Per company stats, just 33.3 percent of purchase money mortgages originated last month were FHA loans, down from 34.2 percent in January and 38.2 percent a year ago.
Last month’s numbers were the lowest since November 2008, when FHA loans accounted for 33.0 percent of all purchase mortgages.
During the current housing cycle, the FHA loan-share peaked at 41.1 percent of all purchase mortgages in November 2009, but has since “eroded fairly steadily.”
Regionally, FHA loan use was as low as 10.3 percent in Honolulu, Hawaii, and as high as 43.2 percent in Orlando, Florida.
The median price paid for a home purchased with an FHA loan was $195,000 last month, unchanged from January, but down 2.5 percent from $200,000 a year ago.

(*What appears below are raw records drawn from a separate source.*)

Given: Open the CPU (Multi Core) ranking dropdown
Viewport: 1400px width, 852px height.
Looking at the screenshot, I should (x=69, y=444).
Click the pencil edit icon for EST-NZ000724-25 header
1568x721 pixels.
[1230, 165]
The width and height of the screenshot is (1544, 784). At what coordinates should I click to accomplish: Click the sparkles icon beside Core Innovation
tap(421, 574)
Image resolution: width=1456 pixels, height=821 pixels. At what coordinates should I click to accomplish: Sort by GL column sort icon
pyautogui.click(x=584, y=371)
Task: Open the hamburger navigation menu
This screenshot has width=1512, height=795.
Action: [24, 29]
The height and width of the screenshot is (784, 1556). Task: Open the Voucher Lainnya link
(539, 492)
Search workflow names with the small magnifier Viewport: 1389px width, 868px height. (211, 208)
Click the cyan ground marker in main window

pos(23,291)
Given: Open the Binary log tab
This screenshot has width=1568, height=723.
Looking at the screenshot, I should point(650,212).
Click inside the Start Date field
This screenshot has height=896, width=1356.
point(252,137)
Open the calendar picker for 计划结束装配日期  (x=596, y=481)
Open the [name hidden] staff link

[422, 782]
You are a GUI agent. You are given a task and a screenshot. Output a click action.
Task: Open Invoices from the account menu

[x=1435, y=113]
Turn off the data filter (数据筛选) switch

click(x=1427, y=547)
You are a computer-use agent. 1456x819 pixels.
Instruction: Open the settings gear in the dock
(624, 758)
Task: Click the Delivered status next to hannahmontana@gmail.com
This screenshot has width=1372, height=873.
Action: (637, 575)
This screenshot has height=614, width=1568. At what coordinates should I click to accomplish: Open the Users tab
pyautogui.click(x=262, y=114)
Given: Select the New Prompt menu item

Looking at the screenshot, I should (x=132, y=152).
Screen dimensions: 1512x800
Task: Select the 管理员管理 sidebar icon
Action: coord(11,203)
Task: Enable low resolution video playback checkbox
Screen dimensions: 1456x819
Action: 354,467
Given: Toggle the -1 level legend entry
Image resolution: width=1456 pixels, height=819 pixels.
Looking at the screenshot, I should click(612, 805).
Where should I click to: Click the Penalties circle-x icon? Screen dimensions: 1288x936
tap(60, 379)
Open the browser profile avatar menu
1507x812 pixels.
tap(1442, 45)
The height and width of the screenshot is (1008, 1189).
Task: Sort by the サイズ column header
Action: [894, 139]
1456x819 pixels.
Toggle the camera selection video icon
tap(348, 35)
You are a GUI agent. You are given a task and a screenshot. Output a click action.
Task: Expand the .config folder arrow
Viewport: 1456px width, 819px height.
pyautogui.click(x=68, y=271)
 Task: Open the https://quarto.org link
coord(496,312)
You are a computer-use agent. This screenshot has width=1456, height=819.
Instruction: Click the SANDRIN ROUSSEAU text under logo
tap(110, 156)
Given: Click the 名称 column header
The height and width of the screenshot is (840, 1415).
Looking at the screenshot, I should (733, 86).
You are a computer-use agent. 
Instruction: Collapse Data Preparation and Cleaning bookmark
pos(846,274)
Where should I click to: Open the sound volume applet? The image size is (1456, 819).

The median FHA purchase loan amount was $187,668, up minimally from $186,500 in January, but down 4.4 percent from $196,278 last year.
FHA loans surged in popularity after the mortgage crisis all but wiped out subprime mortgage lending, but recent changes including a minimum credit score and higher mortgage insurance premiums may have dented demand.
Meanwhile, VA loan volume increased slightly from a year ago, accounting for 6.4 percent of home purchase mortgages, up from 5.5 percent last year.
However, VA loan lending is down from its recent peak, when it grabbed a 6.7 percent purchase-share in December 2010.